As a fiber and installation artist, you create large scaled, interactive works. Your most recent project, “Nature Suit” falls within that realm but brings new light to installation art. What were your driving forces for this project?

The Nature Suit is about how nature is sold to us as an idolized holy experience we must prepare for through products and technology.
​
So, I grew up off-the-grid in Newton County Arkansas. We lived over an hour's drive from the closest town. I didn't go to school, we didn't have much money, and I spent most my time in the woods by myself. Bugs and bug bites were a normal everyday aspect of life. I have large scars on both my knees from skinning them, and countless "marks of adventure" across my body. I never thought that my life was in anyway "cool" but rather, I was made fun of for being tomboyish and dirty. Now, I live in the Bay Area, where it is trendy to go hiking and be outdoors. Here, Hipsters & Yippies take hikes in their 200 dollar boots and Northface pants holding their hiking poles. 

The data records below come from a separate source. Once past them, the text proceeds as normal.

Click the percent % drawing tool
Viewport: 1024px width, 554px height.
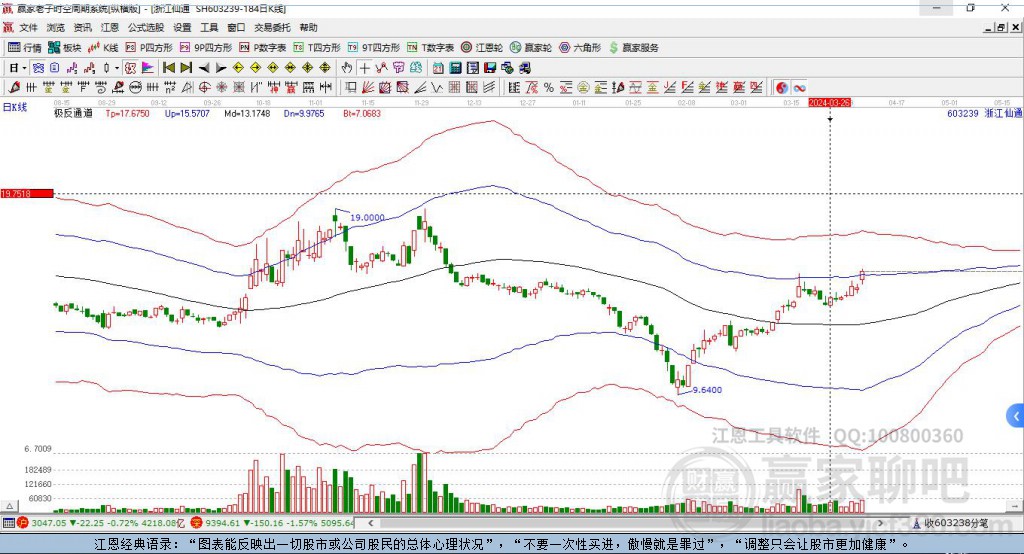coord(549,88)
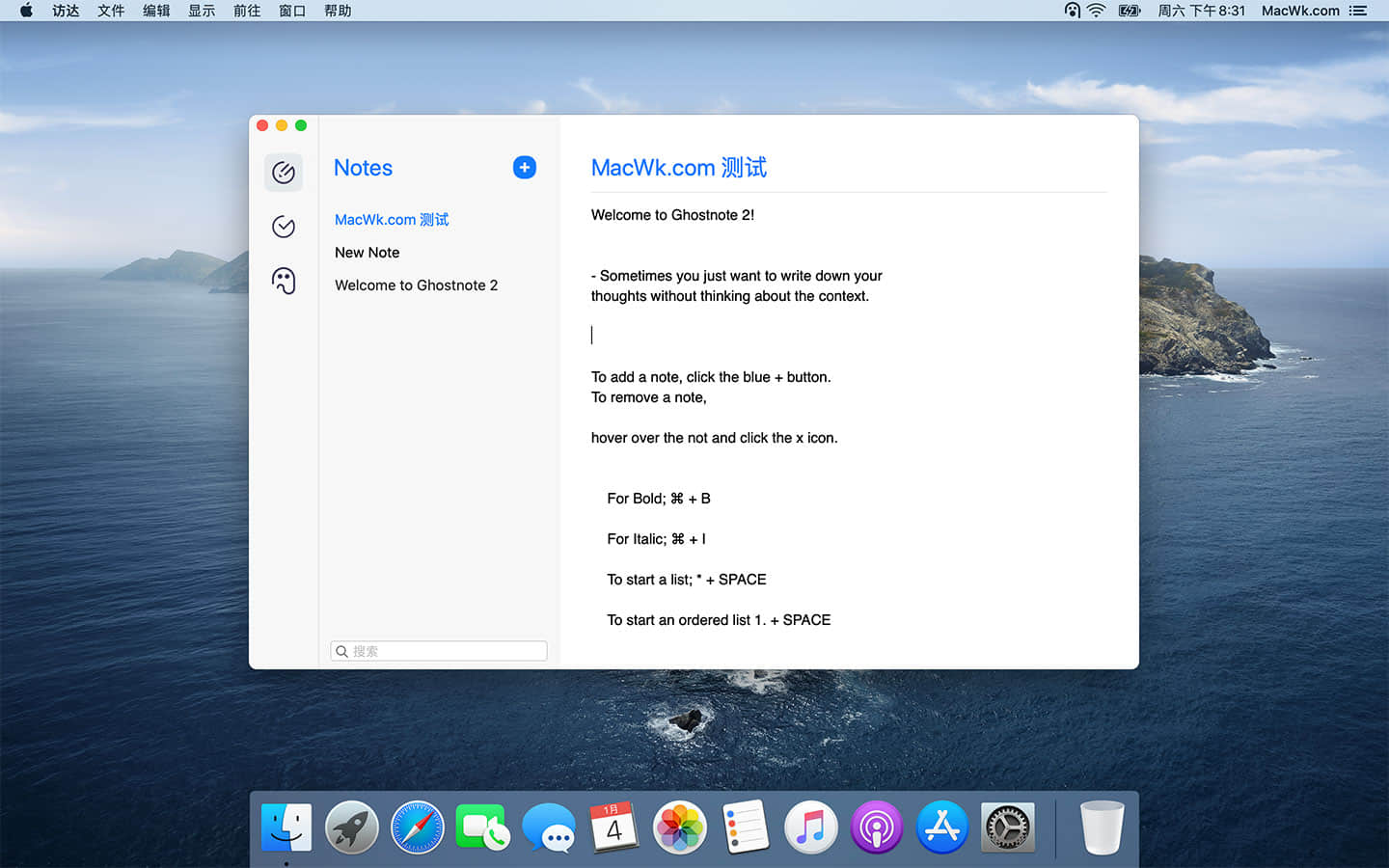Click Launchpad in the Dock
Image resolution: width=1389 pixels, height=868 pixels.
coord(351,827)
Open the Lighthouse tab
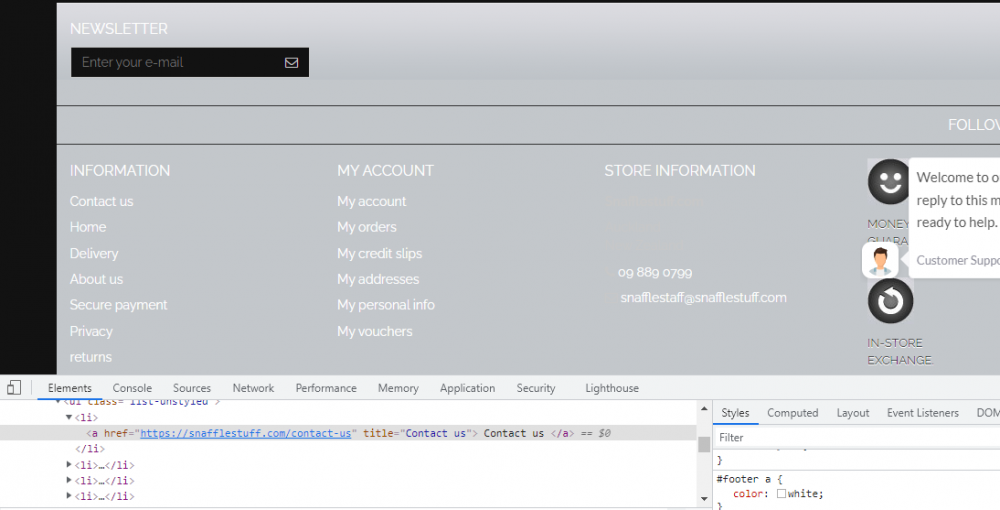 point(611,388)

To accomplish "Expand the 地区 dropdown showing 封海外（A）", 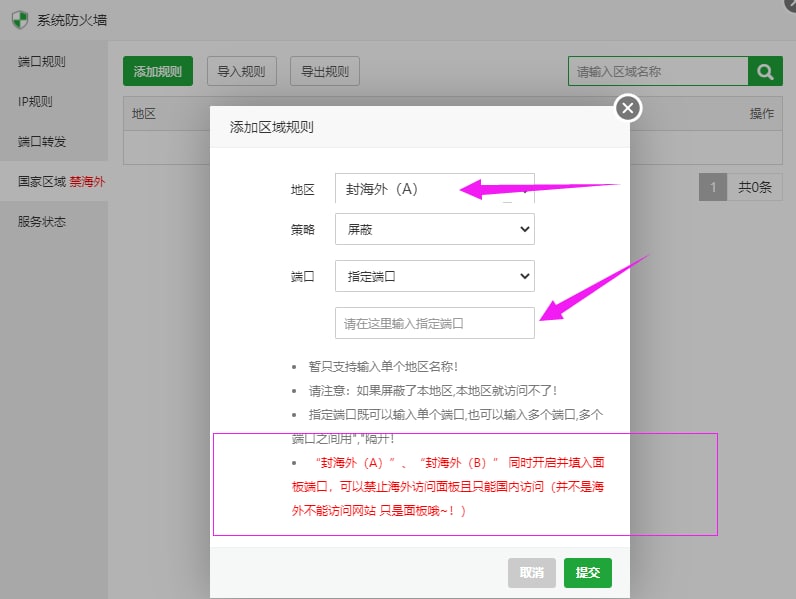I will point(434,189).
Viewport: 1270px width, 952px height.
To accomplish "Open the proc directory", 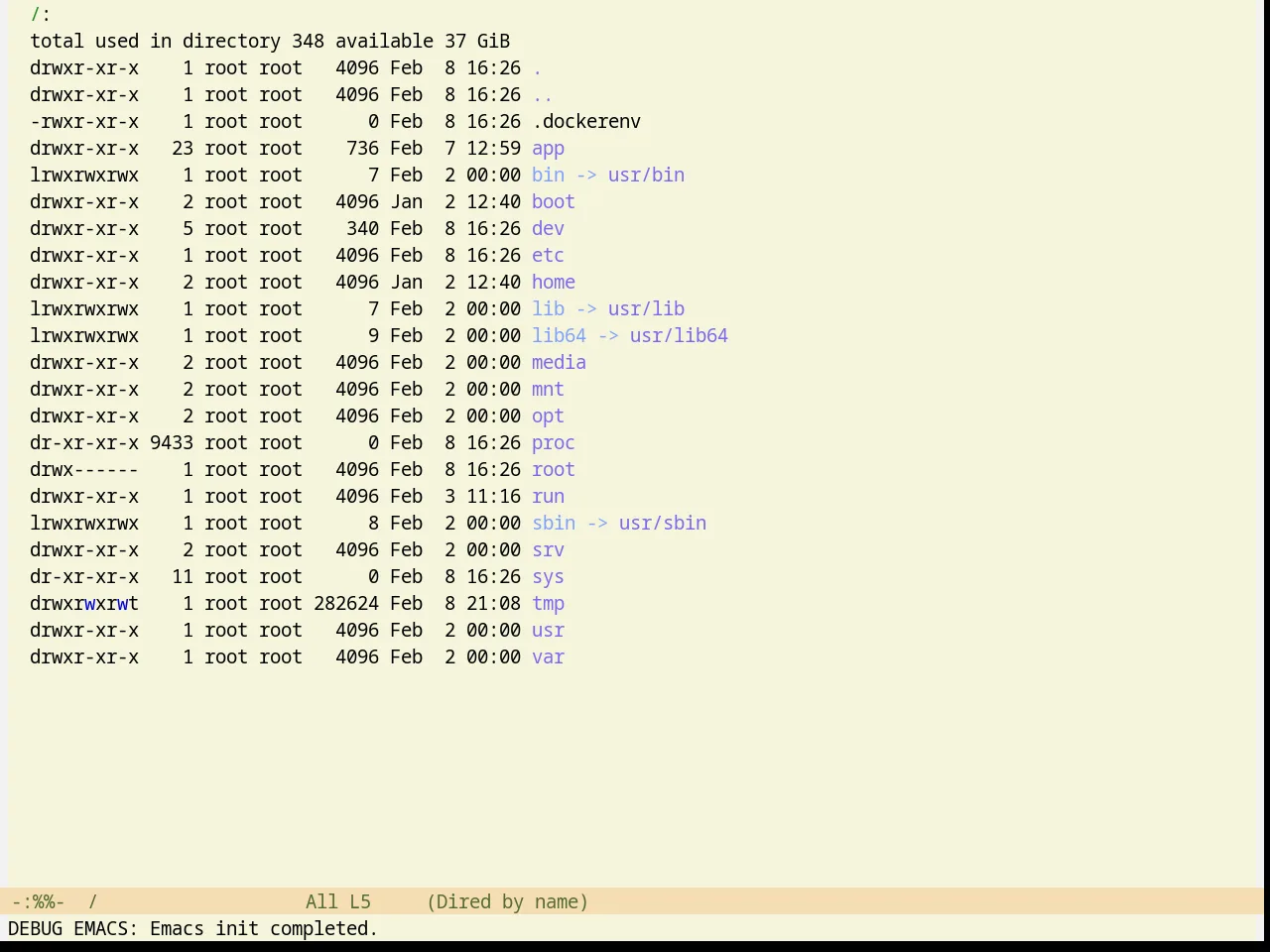I will click(x=554, y=443).
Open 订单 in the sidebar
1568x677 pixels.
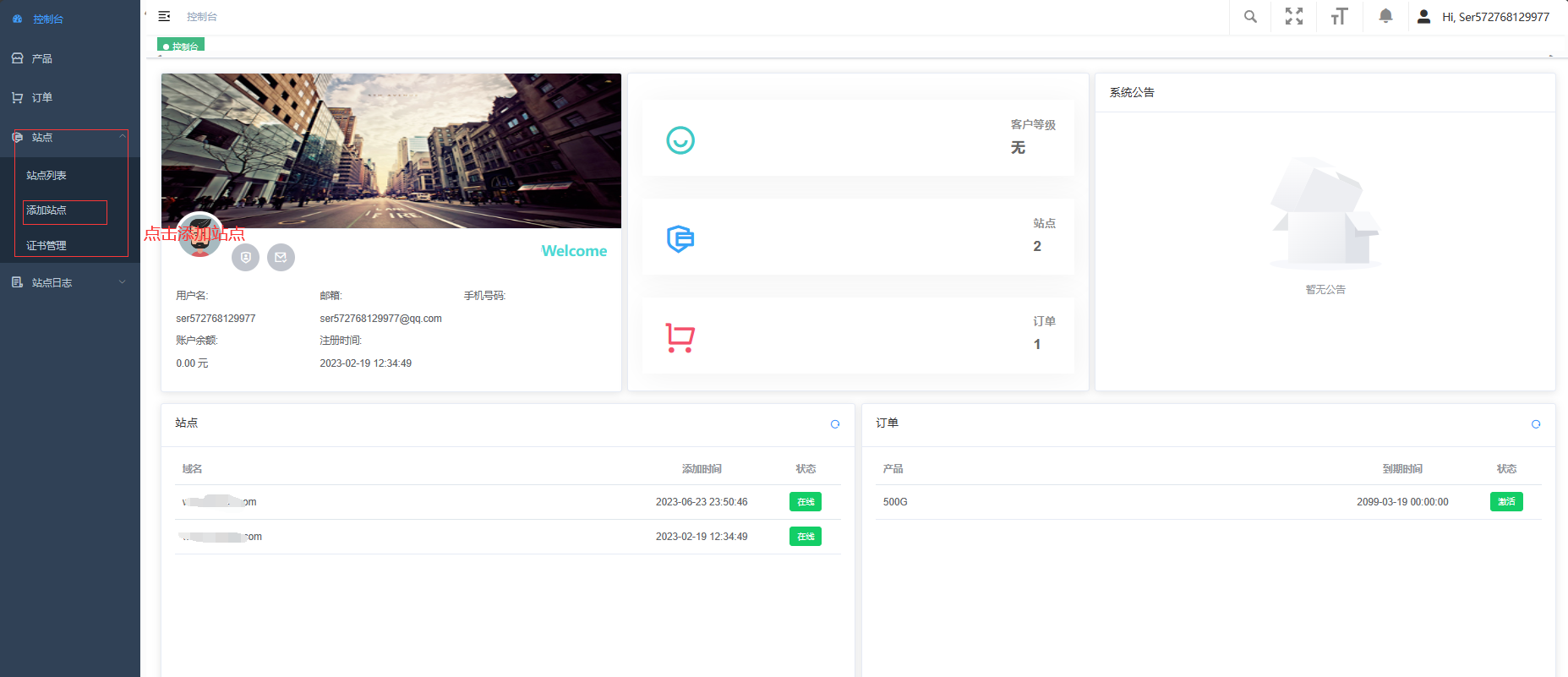click(42, 98)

They walk along groomed trails that wind through groves not 30 yards from civilization. Marine county, one of the wealthiest places, is also leading in outdoor living. The products marketed to them: sweat wicking ultra-light weight jackets, hiking poles, 'Fresh' scent bug sprays,  1,000 dollars a night "rustic glamping trip."

​It's so ridiculous how idolized an "authentic" interaction with nature has become and how far from "authentic" these trips and products make us from the reality of actually being in nature. 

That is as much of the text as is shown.